1025

Case No. 1,103.

BATES v. PAYSON.

[4 Dill. 263.]1

Circuit Court, D. Colorado.

1877.

FEDERAL COURTS—ADMISSION OF COLORADO INTO THE UNION—DISPOSITION OF CAUSES OF A FEDERAL CHARACTER PENDINO IN THE SUPREME COURT OF THE TERRITORT—ACT JUNE 26,1876, CONSTRUED.

Under the act of congress [of June 26, 1876,] (19 Stat. 61, § 8.) establishing federal courts in the state of Colorado, and providing for the disposition of cases pending in the supreme and district courts of the territory at the time of the admission of the state into the Union, cases of a federal character pending on appeal or writ of error in the supreme court of the territory at the time of the admission of the state, may be heard and decided in the proper federal court created by said act, which may affirm the judgment below or reverse it and order a new trial in the federal court, and in either case enter final judgment.

[Followed in U. S. v. Lynde, 44 Fed. 216.]

At law. [Joseph R.] Payson, assignee in bankruptcy of the Republic Insurance Company, of Chicago, Illinois, sued [Joseph E.] Bates in assumpsit in the district court of Arapahoe county, to recover a balance alleged to be due from the latter on his subscription to the capital stock of the company. The suit was brought and judgment was entered against Bates under the territorial government, and he, pursuant to a law of the territory, removed the cause into the supreme court of the territory by appeal. This appeal was pending in that court on the 1st day of August, 1876, when the territory became a state. It appears that the record of the case then passed to the supreme court of the state, from whence it was transferred to this court by agreement of parties.

It was suggested that this court has not Jurisdiction to review the record of a territorial court, or to give any judgment whatever respecting it It was also urged that if this court can, in any case, review a record of a territorial court, as to a judgment at law, the proceeding must be by writ of error, and not by appeal, as in this case.

The eighth section of the act of [June 26.] 1876, (19 Stat 61,) which, it was conceded, must govern, is as follows: “That in respect of all cases, proceedings, and matters pending in the supreme or district courts of the territory of Colorado at the time of the admission of said state into the Union, whereof the circuit or district courts” (of the United States) “by this act established might have had jurisdiction under the laws of the United States, had said courts existed at the time of the commencement of such cases, the said circuit and district courts, respectively, shall be the successors of said supreme and district courts of said territory; and all the files, records, and proceedings relating thereto shall be transferred to said circuit and district courts, respectively, and the same shall be proceeded with therein in due course of law.”

Thomas Macon, for appellant

J. W. Blackburn, for appellee.

MILLER, Circuit Justice, presiding, overruled the objection.
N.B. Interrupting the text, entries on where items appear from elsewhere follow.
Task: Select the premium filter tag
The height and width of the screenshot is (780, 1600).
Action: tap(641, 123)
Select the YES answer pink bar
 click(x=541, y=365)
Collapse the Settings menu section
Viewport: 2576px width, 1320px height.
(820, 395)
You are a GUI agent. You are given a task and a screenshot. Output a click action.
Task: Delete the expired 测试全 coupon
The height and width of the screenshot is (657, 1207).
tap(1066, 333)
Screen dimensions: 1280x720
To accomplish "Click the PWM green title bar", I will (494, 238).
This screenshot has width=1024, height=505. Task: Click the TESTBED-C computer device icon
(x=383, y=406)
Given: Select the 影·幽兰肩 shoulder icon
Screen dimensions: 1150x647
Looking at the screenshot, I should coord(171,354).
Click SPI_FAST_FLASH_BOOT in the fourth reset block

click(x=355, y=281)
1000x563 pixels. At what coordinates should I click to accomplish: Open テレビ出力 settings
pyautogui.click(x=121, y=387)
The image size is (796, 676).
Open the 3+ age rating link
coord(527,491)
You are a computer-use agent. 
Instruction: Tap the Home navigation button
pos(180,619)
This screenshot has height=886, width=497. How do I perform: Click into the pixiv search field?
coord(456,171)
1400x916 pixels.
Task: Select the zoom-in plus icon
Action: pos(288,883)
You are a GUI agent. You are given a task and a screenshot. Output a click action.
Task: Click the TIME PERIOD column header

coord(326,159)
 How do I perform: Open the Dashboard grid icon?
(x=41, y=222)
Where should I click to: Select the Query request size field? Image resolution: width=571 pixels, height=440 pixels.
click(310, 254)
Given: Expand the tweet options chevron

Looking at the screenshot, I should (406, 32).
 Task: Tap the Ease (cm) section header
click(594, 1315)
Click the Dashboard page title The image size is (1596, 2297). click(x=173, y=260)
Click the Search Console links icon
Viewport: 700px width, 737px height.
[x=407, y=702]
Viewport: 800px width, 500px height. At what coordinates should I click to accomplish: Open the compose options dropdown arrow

It was admitted that the case was one which might have been brought in a federal court if such courts had existed at the date of the commencement of the suit As such, the case was within the eighth section of the act By that section this court is declared to be the successor of the supreme court of the territory as to all such cases, with power to proceed therein “in due course of law.” This means that this court may do all that was left undone in the supreme court of the territory. The cause was pending in that court for review, and we may proceed as that court would have proceeded if it had retained the case. The way in which, under the territorial statutes, the cause was taken to the supreme court of the territory, is not material to be considered. The act of congress applies to all cases of federal character pending in that court at the date of the admission of the state, and it matters not whether they were removed Into that court by writ of error or appeal.

If it were necessary to remand the cause to the state court there would be a difficulty in disposing of it, but that was not required. Whether the judgment should be affirmed or reversed, we could enter the proper judgment here, and, if necessary, we could try the case again in this court.

Afterwards, and at this same term, argument was heard on the errors assigned, and the court finding no error in the record, the judgment was affirmed, and it was ordered that the said judgment be entered of record in this court.

Judgment accordingly.

1 [Reported by Hon. John F. Dillon, Circuit Judge, and here reprinted by permission.]